Vermorel préconise une approche plus granulaire et adaptative, qui tient compte d’autant de classes qu’il y a d’articles et d’historiques de ventes possibles. Cette approche exploite la théorie de l’information pour prendre de meilleures décisions basées sur l’historique des ventes observé. Dans ce contexte, il souligne l’importance d’exprimer les métriques en termes de dollars de performance ou d’erreur, plutôt qu’en pourcentages, afin de mieux s’aligner sur la réalité économique de la gestion de la supply chain.
Transcription complète
Kieran Chandler : Bon retour sur Lokad TV. Cette semaine, nous allons parler de l’analyse ABC, une méthode de catégorisation des stocks qui trouve ses origines dans la règle des 80/20 de Perrito. La méthode consiste à diviser un catalogue en fonction de sa valeur perçue et a été adoptée par de nombreux grands logiciels ERP ainsi que par l’ensemble de l’industrie supply chain. Alors Joannes, voilà un aperçu rapide de l’analyse ABC, mais peut-être pourriez-vous nous l’expliquer plus en détail ?

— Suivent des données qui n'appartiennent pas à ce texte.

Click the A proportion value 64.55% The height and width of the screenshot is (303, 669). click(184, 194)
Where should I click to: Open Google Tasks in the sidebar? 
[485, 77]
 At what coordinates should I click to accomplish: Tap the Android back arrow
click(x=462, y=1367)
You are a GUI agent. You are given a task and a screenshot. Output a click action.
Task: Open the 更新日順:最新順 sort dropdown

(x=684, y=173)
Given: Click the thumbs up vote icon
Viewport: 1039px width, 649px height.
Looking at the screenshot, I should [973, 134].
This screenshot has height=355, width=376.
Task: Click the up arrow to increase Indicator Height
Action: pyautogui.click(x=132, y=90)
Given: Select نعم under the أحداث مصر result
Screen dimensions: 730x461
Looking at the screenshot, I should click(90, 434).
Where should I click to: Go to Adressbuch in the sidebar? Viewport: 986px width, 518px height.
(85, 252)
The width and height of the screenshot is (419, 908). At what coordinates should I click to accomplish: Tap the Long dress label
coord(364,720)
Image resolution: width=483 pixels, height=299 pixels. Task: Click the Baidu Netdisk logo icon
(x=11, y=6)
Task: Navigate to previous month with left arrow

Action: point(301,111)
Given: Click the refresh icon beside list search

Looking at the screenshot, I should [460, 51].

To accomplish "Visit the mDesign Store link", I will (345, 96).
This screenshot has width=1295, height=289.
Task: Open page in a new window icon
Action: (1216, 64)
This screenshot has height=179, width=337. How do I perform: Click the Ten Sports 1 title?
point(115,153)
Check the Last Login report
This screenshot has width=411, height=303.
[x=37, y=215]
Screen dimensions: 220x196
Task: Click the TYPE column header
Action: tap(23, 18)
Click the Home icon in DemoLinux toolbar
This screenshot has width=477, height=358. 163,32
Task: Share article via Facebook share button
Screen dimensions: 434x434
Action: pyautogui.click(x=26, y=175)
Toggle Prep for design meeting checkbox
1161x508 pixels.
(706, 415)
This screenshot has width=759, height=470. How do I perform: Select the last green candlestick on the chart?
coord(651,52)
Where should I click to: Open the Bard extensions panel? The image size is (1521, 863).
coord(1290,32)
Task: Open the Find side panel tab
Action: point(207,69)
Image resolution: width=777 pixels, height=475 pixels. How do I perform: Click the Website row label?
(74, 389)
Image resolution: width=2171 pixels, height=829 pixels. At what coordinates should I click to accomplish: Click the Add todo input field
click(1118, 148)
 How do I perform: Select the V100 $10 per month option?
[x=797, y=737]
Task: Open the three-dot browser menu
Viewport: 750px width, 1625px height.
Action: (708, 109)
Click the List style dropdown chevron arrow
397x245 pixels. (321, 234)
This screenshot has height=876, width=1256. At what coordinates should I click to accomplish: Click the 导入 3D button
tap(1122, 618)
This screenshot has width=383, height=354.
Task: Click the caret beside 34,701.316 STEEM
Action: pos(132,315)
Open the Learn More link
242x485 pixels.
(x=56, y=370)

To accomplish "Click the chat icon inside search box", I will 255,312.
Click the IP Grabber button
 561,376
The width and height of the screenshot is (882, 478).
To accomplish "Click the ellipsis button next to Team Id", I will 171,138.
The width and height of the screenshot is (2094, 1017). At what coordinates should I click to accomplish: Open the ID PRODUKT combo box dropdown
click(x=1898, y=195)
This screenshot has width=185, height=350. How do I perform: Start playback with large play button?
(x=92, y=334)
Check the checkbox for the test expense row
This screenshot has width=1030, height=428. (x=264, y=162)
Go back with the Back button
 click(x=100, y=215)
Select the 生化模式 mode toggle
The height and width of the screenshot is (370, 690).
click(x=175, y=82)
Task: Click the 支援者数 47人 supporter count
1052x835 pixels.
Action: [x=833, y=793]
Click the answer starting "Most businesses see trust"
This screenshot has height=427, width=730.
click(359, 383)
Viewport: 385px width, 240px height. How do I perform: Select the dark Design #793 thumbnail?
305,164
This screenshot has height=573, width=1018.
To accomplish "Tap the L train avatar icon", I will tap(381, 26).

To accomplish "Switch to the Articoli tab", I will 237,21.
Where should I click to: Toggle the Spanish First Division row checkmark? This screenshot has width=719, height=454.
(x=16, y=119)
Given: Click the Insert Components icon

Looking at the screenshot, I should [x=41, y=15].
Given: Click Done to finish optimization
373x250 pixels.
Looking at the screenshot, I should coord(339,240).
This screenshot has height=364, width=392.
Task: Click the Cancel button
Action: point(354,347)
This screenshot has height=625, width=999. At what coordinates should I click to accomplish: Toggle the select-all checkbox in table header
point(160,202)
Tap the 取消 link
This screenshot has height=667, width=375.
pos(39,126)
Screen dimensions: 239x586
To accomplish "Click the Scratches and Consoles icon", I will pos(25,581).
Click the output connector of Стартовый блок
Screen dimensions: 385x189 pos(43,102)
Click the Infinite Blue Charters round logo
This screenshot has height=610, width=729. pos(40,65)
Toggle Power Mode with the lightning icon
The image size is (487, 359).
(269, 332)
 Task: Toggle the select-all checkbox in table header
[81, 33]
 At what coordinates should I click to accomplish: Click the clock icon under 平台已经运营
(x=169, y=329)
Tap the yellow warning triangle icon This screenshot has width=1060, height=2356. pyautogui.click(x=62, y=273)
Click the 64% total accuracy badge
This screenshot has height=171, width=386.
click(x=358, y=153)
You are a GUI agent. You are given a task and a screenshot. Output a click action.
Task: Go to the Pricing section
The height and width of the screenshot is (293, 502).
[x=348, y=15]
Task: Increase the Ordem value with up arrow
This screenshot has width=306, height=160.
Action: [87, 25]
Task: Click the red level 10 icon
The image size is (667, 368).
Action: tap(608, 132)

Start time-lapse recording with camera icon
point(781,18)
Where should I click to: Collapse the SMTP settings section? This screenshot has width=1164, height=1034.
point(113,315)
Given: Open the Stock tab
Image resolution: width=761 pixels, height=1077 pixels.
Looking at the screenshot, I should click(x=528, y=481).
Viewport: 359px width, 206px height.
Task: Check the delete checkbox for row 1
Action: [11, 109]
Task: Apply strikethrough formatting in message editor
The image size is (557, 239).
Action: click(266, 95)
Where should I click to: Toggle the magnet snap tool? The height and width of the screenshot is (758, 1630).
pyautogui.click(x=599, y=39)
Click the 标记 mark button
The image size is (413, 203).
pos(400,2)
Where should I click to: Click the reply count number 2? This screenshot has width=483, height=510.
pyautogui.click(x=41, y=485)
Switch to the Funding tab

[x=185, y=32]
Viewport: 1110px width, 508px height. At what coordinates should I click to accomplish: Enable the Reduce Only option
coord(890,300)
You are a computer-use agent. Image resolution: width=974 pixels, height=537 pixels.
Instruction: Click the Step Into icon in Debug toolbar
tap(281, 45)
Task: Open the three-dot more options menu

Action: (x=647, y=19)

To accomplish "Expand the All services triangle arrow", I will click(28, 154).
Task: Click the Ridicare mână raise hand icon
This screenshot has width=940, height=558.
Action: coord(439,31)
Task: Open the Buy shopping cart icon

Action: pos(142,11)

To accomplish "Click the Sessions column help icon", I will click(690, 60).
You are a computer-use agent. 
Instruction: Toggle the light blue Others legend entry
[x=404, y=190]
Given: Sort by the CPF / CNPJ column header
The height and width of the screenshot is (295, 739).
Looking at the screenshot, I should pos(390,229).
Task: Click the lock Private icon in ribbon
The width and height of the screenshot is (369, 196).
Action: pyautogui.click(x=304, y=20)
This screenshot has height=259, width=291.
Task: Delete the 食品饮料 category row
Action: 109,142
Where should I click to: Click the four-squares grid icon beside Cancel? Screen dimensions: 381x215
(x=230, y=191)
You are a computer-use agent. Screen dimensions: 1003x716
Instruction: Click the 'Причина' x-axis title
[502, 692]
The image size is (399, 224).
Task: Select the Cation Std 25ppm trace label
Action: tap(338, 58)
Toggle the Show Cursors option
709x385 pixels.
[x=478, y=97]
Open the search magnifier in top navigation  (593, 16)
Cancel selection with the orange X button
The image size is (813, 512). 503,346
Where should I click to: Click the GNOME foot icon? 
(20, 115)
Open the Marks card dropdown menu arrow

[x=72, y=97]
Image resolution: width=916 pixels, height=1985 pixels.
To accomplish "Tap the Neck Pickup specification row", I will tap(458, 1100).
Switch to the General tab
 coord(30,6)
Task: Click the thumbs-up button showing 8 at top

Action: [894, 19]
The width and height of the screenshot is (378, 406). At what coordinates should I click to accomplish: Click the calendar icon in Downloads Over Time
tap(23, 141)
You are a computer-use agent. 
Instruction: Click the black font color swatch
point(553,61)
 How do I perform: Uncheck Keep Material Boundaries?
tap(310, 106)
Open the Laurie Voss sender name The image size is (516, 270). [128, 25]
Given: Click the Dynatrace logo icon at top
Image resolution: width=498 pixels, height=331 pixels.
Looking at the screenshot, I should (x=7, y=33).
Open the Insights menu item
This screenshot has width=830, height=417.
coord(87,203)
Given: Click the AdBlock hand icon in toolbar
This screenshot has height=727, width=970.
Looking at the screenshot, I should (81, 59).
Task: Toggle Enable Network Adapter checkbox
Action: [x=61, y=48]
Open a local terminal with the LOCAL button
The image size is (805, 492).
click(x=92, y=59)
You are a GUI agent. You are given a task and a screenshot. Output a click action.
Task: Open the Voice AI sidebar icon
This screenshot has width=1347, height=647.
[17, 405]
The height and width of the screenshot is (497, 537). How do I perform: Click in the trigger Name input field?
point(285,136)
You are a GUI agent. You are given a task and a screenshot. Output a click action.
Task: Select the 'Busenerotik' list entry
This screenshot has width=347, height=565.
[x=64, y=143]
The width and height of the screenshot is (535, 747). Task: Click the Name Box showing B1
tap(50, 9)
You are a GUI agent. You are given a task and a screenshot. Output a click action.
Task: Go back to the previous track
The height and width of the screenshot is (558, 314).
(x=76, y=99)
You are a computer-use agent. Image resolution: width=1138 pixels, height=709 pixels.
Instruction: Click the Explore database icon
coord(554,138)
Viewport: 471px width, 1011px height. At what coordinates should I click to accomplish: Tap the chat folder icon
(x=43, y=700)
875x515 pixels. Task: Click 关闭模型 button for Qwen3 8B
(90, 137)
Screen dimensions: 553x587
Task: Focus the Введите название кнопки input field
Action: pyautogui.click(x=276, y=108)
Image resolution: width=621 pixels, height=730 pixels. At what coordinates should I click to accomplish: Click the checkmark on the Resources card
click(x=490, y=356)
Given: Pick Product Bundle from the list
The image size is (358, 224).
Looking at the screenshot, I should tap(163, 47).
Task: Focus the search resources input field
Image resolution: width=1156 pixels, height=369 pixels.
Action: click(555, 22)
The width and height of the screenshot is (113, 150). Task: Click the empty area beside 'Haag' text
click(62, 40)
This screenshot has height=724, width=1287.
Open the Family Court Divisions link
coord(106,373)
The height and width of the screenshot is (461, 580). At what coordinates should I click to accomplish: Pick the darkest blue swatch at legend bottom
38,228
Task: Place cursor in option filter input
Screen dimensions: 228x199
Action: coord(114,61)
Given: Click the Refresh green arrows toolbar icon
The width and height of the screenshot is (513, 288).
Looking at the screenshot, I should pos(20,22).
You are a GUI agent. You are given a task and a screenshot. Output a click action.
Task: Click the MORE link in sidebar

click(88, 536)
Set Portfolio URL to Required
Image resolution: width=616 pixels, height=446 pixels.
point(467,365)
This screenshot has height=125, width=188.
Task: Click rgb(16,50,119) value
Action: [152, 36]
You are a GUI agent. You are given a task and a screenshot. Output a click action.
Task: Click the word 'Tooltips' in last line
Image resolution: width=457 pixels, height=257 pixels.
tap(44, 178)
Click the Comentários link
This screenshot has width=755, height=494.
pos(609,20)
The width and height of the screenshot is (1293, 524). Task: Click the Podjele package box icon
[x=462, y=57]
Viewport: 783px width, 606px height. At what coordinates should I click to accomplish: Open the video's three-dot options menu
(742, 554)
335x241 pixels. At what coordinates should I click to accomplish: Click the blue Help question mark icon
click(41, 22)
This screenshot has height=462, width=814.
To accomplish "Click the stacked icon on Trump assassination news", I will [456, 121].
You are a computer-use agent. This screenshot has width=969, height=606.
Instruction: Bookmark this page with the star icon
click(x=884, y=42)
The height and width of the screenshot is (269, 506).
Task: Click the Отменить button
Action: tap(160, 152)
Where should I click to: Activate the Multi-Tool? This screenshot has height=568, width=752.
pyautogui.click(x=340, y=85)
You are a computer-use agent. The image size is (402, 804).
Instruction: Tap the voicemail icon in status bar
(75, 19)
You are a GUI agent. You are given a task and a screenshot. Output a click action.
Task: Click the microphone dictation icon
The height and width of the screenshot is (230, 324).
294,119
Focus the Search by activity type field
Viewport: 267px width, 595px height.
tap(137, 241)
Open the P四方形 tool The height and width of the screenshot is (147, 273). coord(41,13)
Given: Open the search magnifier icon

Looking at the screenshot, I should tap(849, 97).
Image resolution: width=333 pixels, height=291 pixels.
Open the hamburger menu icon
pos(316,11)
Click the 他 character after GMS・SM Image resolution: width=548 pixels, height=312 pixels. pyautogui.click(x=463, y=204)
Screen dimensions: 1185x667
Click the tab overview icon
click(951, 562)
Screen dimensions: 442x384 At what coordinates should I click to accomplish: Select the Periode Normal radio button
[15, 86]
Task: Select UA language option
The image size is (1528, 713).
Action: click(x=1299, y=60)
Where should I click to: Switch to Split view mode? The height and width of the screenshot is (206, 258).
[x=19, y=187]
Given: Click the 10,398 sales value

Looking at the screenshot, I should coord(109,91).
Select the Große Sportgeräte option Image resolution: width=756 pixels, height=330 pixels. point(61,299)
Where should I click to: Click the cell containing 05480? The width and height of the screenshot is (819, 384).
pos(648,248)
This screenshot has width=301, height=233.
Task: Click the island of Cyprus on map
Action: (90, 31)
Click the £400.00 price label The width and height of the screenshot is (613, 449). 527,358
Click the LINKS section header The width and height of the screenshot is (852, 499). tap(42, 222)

Joannes Vermorel : Oui. Comme vous l’avez souligné, l’analyse ABC tire ses origines de l’analyse de Perrito, qui décrit essentiellement des catégories entières dans les réseaux sociaux. L’idée est que les 20 % les plus actifs ou importants représentent 80 % de la masse. Cela se voit sur des plateformes comme LinkedIn, où les 20 % d’utilisateurs les plus influents possèdent probablement 80 % des connexions. De même, les 20 % de personnes les plus riches détiennent vraisemblablement 80 % de la richesse. Dans le contexte de la supply chain, les 20 % des produits les plus importants représentent environ 80 % des ventes. Ce principe a été découvert par un mathématicien et ingénieur civil italien nommé Pareto à la fin du XIXe siècle. Quant à la catégorisation des stocks, cette idée, bien que sans la précision mathématique, remonte probablement à l’Antiquité.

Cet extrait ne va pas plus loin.